Egyptian president Abdel-Fattah el-Sissi, whose government negotiated the ceasefire that ended the war, strongly suggested in his opening address that Hamas would not play a leading role in the reconstruction effort.

Donors plan to funnel the aid through the Palestinian Authority that Mr Abbas leads, and bypass Hamas.

The reconstruction effort, said Mr el-Sissi, hinged on a "permanent calm" between Hamas and Israel, and required the exercise of "full authority" by the Palestinian Authority led by Mr Abbas.

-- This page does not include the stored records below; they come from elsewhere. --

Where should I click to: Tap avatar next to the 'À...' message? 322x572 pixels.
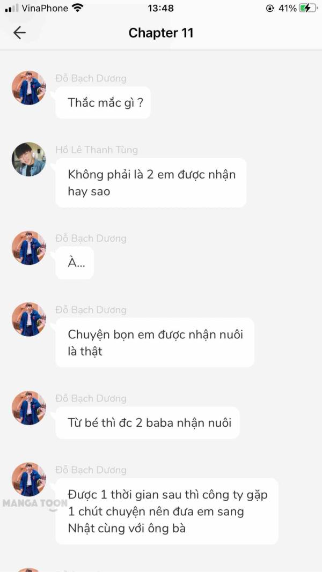[29, 248]
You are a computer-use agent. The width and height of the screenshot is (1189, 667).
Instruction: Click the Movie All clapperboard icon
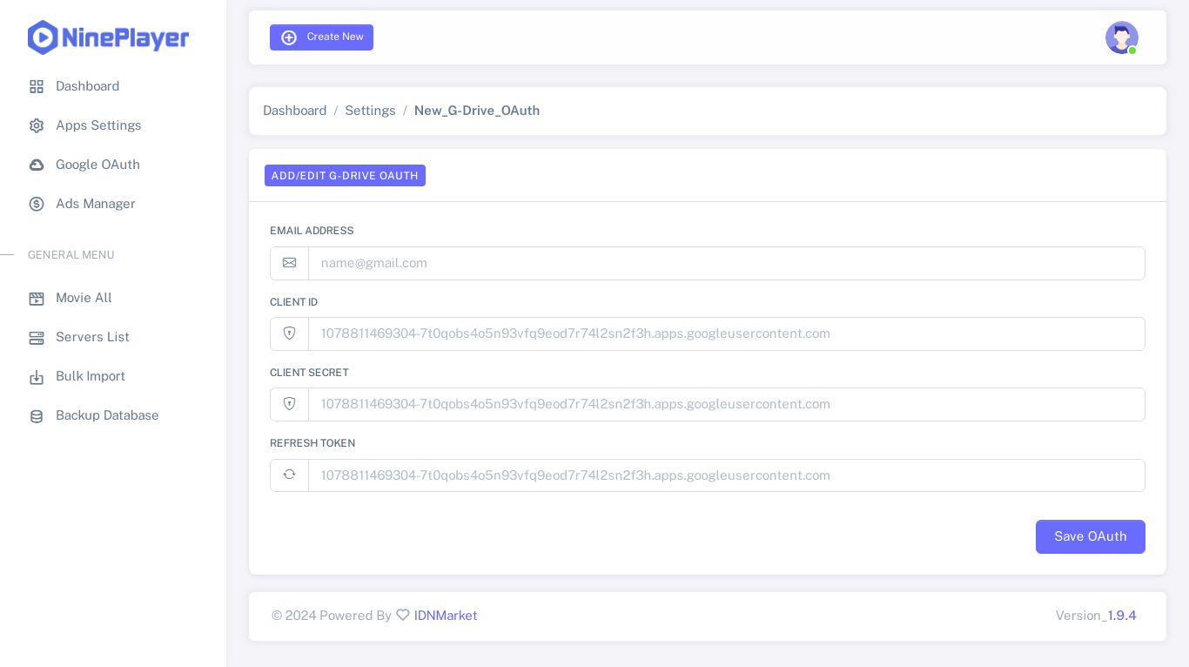pyautogui.click(x=37, y=299)
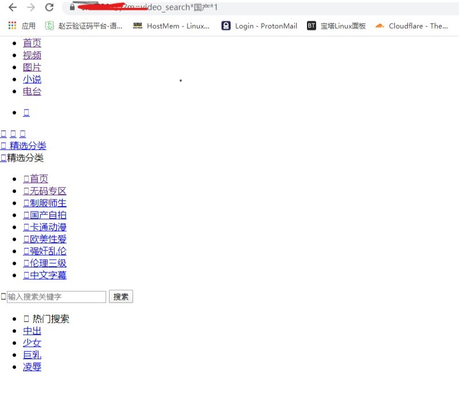The width and height of the screenshot is (459, 400).
Task: Click the address bar lock icon
Action: (71, 9)
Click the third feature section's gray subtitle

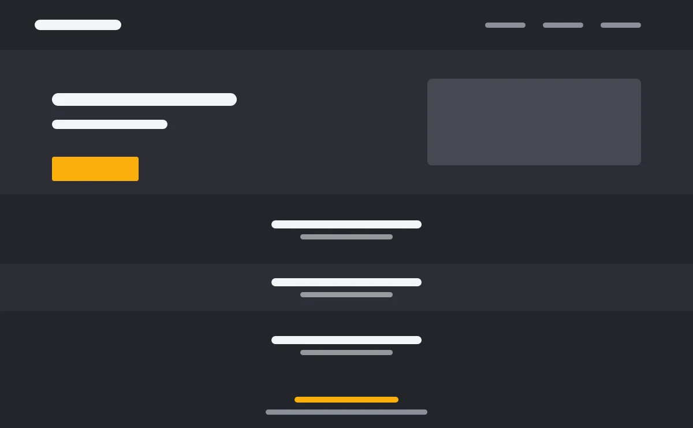click(347, 353)
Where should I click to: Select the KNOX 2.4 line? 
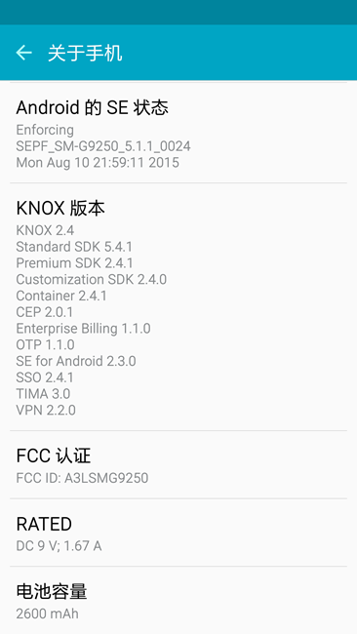click(x=45, y=230)
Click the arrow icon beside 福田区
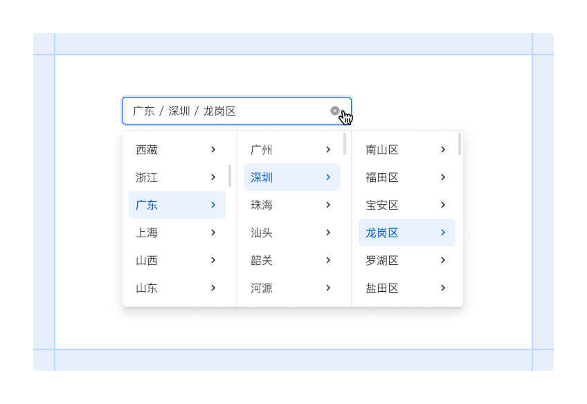This screenshot has width=587, height=404. (x=443, y=177)
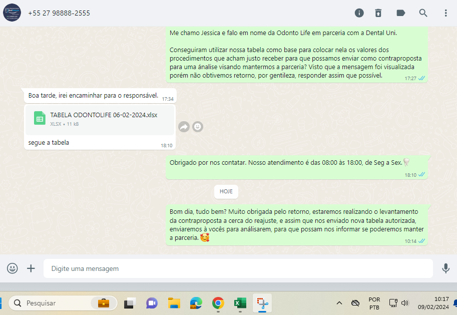Image resolution: width=457 pixels, height=315 pixels.
Task: Open the emoji picker beside message box
Action: click(x=13, y=268)
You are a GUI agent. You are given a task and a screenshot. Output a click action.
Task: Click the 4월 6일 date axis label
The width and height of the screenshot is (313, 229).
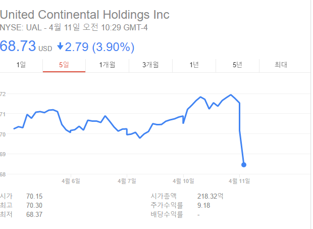coord(71,180)
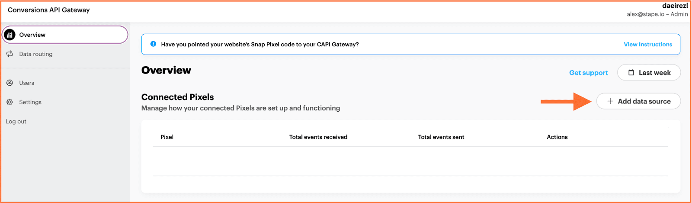The width and height of the screenshot is (692, 203).
Task: Click the Data routing arrows icon
Action: pyautogui.click(x=10, y=54)
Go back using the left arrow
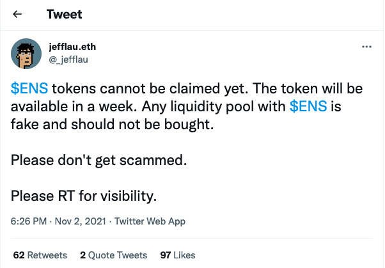This screenshot has height=268, width=385. [17, 13]
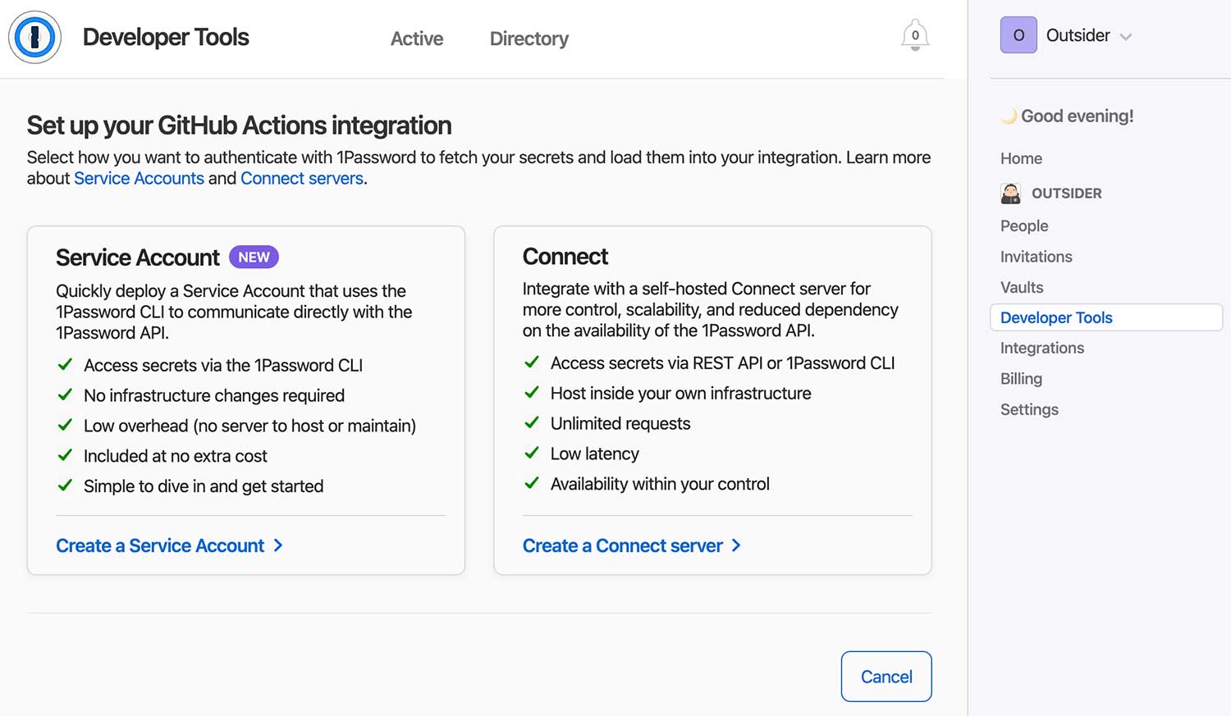
Task: Open Integrations in the sidebar
Action: tap(1042, 349)
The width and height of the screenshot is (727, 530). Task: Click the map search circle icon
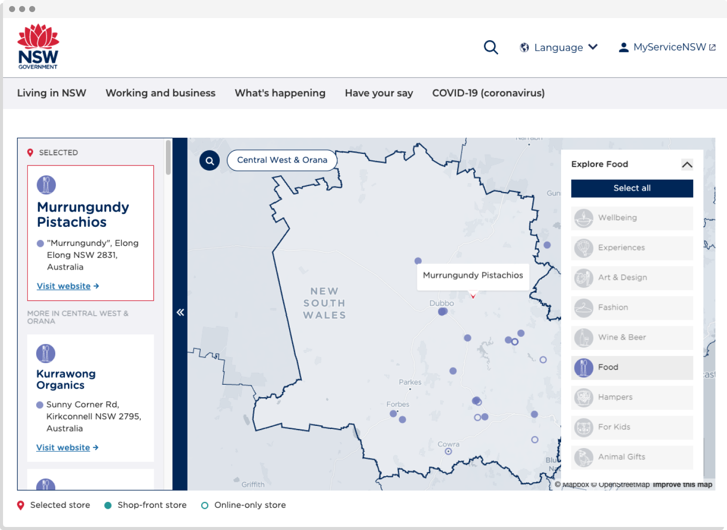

Egypt has had tense relations with Gaza's Hamas rulers since the Egyptian military ousted Islamist president Mohammed Morsi in July last year and threw its weight behind the administration of Mr Abbas in the West Bank. Egypt and Israel have enforced a blockade of Gaza since 2007, the year Hamas seized the strip from Mr Abbas' government.

The latest conflict in Gaza was the most ruinous of three wars between Hamas and Israel since 2008, leaving more than 2,000 Palestinians, mostly civilians killed. Another 11,000 were wounded, and some 100,000 people remain homeless.

Both Mr Abbas and Mr el-Sissi said an Arab peace plan adopted in 2002 provided a basis for settling the Palestinian-Israel conflict. The plan envisages Israel's withdrawal from Arab territories it occupied in the 1967 Middle East war in return for normalised relations with all Arab nations.